Learning From Data - Homework 6 - A solution in LIONoso

Courtesy of Giovanni Pellegrini

We provide our solution to exercises 2,3,4 and 5, all about overfitting. In exercise 2 we study the in- and out-of-sample error of linear regression, in the other exercises we see how weight decay affects the error, choosing different values of λ.
Before proceeding, be sure to have Python and numpy installed on your computer.

Connecting the "Overfitting" Python script to LIONoso

You can download the "overfitting algorithm" script, containing our solution.
You can also download training and testing files here:
in.dta
out.dta
Please see the notes for Windows users if you use this operating system.

You can load the script by dragging a Parametric table into the workbench, and by specifying the filename of your script.

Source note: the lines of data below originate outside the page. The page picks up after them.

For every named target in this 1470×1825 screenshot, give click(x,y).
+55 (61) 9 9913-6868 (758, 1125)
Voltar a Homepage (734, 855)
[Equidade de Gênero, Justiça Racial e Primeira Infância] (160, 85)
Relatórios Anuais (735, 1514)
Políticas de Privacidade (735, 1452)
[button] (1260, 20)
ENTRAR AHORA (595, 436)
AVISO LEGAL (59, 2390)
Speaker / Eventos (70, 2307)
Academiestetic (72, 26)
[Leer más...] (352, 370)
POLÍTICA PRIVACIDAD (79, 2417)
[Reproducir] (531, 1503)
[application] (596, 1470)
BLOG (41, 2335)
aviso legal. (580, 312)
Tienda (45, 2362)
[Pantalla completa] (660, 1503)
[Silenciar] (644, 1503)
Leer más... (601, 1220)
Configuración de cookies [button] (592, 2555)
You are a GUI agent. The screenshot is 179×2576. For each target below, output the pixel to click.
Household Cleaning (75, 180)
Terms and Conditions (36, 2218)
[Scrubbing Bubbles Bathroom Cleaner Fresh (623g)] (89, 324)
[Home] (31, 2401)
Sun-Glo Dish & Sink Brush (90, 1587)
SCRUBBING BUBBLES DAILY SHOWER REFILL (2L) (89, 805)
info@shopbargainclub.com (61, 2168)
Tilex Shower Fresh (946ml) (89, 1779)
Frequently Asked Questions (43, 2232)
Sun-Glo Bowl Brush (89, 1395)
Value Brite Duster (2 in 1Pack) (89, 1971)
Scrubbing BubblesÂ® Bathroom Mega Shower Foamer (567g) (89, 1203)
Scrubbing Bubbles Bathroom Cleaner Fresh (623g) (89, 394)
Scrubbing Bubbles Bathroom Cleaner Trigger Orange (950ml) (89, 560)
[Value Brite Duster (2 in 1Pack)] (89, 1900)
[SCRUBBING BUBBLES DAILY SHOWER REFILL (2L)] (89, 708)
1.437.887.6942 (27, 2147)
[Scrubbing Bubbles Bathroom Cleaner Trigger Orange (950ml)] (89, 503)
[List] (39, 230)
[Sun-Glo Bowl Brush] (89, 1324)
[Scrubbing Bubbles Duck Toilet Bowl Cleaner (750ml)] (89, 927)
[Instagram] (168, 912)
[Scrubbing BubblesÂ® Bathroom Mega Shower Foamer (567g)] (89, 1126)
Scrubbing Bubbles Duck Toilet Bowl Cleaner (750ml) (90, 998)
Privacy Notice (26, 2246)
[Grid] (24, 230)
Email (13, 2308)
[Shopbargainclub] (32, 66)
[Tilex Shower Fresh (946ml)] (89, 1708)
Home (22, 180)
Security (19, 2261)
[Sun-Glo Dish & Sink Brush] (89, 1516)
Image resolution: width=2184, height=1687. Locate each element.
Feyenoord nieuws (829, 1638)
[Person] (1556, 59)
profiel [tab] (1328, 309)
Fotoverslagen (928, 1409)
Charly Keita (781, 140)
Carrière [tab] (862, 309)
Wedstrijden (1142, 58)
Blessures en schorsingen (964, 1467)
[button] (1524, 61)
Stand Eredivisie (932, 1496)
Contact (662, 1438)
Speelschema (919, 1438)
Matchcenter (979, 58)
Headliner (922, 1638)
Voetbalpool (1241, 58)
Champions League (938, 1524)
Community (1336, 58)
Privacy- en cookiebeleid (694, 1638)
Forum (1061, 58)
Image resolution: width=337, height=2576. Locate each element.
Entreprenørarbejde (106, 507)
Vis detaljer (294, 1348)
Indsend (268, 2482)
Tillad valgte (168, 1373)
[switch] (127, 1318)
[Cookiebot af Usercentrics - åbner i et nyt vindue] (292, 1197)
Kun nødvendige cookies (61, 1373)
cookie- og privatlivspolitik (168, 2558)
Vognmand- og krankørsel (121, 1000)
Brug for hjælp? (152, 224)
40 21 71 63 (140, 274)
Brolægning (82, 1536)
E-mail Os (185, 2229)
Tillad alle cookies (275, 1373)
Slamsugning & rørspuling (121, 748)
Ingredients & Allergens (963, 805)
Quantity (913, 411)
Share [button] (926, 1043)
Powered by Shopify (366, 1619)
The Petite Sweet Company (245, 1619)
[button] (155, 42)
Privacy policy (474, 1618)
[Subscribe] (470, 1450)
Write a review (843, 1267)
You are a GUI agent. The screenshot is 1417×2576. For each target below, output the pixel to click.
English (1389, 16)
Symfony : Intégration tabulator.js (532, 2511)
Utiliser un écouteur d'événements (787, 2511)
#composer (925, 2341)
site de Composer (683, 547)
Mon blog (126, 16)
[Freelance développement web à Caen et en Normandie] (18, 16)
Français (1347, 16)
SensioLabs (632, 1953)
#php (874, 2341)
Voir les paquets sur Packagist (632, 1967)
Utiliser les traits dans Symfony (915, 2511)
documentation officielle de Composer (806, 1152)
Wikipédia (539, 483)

In the above figure we just loaded the script (Exercise2-Overfitting.py).
In the left panel you can specify the training and testing files, and the value of λ.
You have to specify the complete file path otherwise the script will not work.

By clicking the "Compute" button, the script is launched and a table containing the results of each experiment is produced.

To solve exercise 5, run the script for all requested values (from -2 to 2) and identify the one corresponding to the lowest error.

Results

Solutions for each exercise are provided below:

Exercise 2:
in-sample error : 0.028
out-of-sample error : 0.084

Exercise 3 (k = -3):
in-sample error with weight decay: 0.028
out-of-sample error with weight decay: 0.08

Exercise 4 (k = 3):
in-sample error with weight decay: 0.37
out-of-sample error with weight decay: 0.43

Exercise 5:
k: -1

Notes for Windows users

While on most UNIX-based systems (such as Linux and Mac OS X) it is possible to declare the script interpreter in the top line of the script, Windows bases the choice of the interpreter on the filename extension. There can be two types of problems:

  1. The interpreter is installed, but it did not register the file extension (as it happens, e.g., with R)
  2. A specialized application “stole” the file extension and is executed in place of the interpreter (as it happens, e.g., with Canopy, which appropriates the .py extension of Python)
In these cases, it is possible to execute the script from within LIONoso by providing a “wrapper shell script”. In the Python case, use a text editor (e.g., Notepad) to create the file Exercise2-Overfitting-b.bat containing the following text:
        @echo off
        C:\Python27\python.exe Exercise2-Overfitting.py %*
where C:\Python27\python.exe must be replaced by the path of the python.exe executable in your system. Next, import this file in the Parametric table.